I’m still recovering from the pain of that hit. But the pain was nothing compared to the embarrassment of being the last of the lot. How could everyone started skating so quickly, and I ended up being at where I started? After a week, and after being last of the lot again, but this time with skiing, I’ve started to realize the reason of me being the last – I was too afraid of falling on the ground. All my skiing 101 friends ended up skiing from more advanced level slopes, but I ended up only skiing only on the bunny hills. I didn’t fell much but the last fall, which I tried from bunny slope++ level, was pretty cruel; nearly breaking my leg.
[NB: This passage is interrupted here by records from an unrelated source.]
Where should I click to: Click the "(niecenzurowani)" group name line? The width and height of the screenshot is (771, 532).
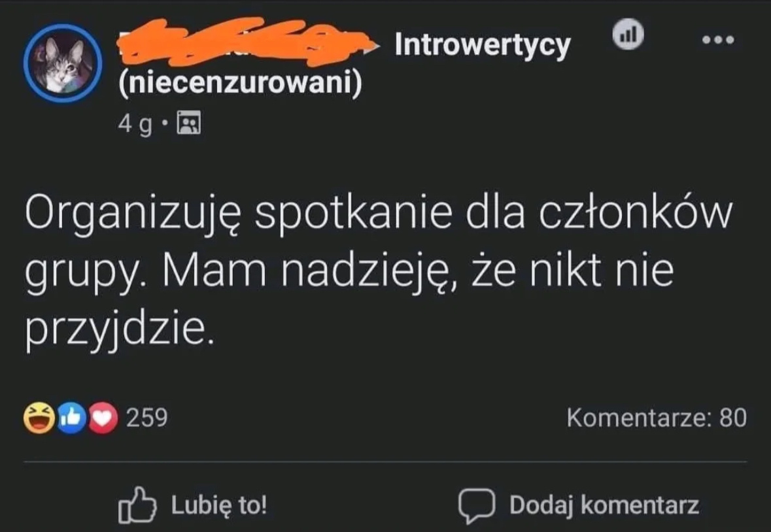(x=239, y=84)
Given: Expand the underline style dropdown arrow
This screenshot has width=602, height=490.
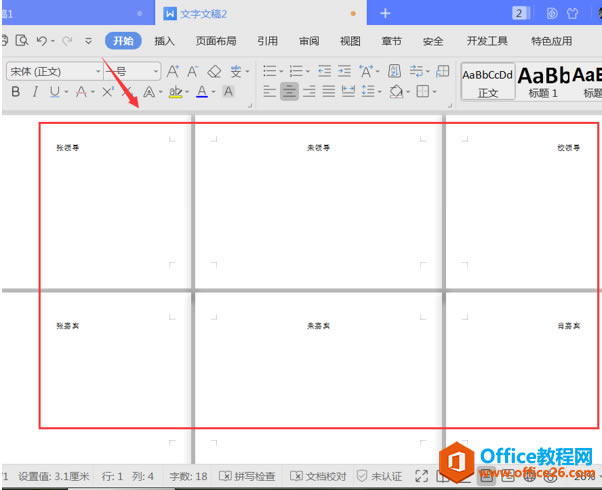Looking at the screenshot, I should (66, 92).
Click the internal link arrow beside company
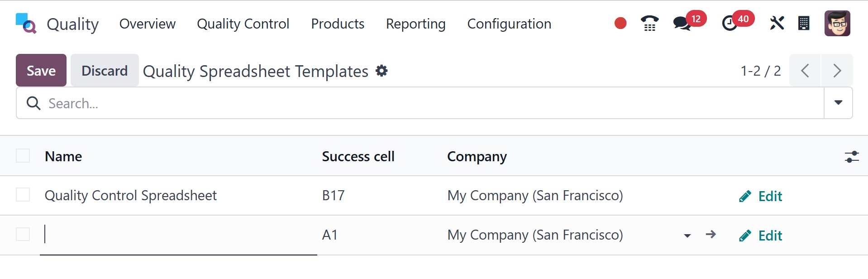 (711, 235)
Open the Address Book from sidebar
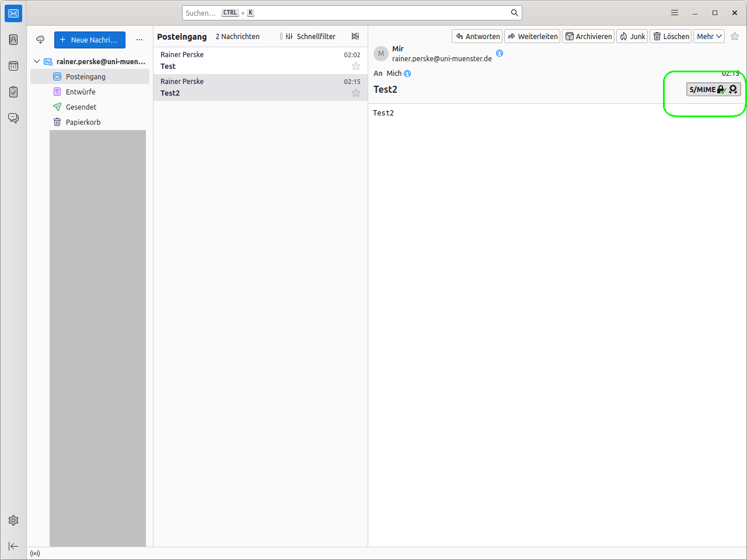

I hardly remember what happened after the moment I started falling when I was ice-skating. But I do remember that I was trying hard not to fall down. One of my friends had told me to lean forward, esp. when if I started losing my balance, so not to fall down. I took that advice too seriously because when I started losing my balance, I first struggled for few seconds to keep my balance, and then leaned forward too much. At that point I also had reached to the edge of the arena where the floor was very rough. My boot stuck, and I fell my face down. I now think that I could have avoided the injury if I had let myself down before trying too much to keep my balance. I should have committed that mistake to avoid the bigger injury. But I wanted to hold myself still, saving myself from the embarrassment of falling.
I fell for the last time that day again just before we left. The same friend who taught me to lean forward, saw me falling, and noticed what I was doing something wrong. He gave me some tips – “Don’t try to walk, let one foot glide you for few seconds before trying it again with the second foot”. I made some improvements right away after that. I was freely skating for more than 20-30 seconds. But it didn’t last because we had to leave the arena for ice-hokey practice game.
Later, when all of us got together, we talked about how everything went. I was surprised that, in an average, my other friends had fallen for about 10 times; 8 times more than me, which I was proud of then. How foolish I was trying so hard not to fall? They fell more than me and ended up learning more than me. I remember myself trying to be very close to the fence, so that I could catch it for support if I fell. Later on I found myself not able to skate without the fence support because it gave me so much security. Same thing happened with skiing yesterday. My friends fell more than I did. Their jackets, and trousers were wet because of snow. One friend complained about feeling too much pain in his right thumb. Overall they were more hurt than I was. But they enjoyed it more. When we were leaving, I was swearing never to come again where everyone else was planning returning the next weekend.
So, after these two back-to-back outdoor incidents, I’ve realized that letting yourself fall, if that’s the most probable result right at that moment, is not a bad idea. It has more benefits than trying to forcefully take yourself out of it. Because you will end up with nothing. Try to be a perfectionist but get there after perfecting your skills which you can only do by a systematic rinse-and-repeat procedure – let yourself fail, don’t feel embarrassed about the fail, fail fast, learn from the failure, make yourself better rectifying the mistake. Now rinse-and-repeat.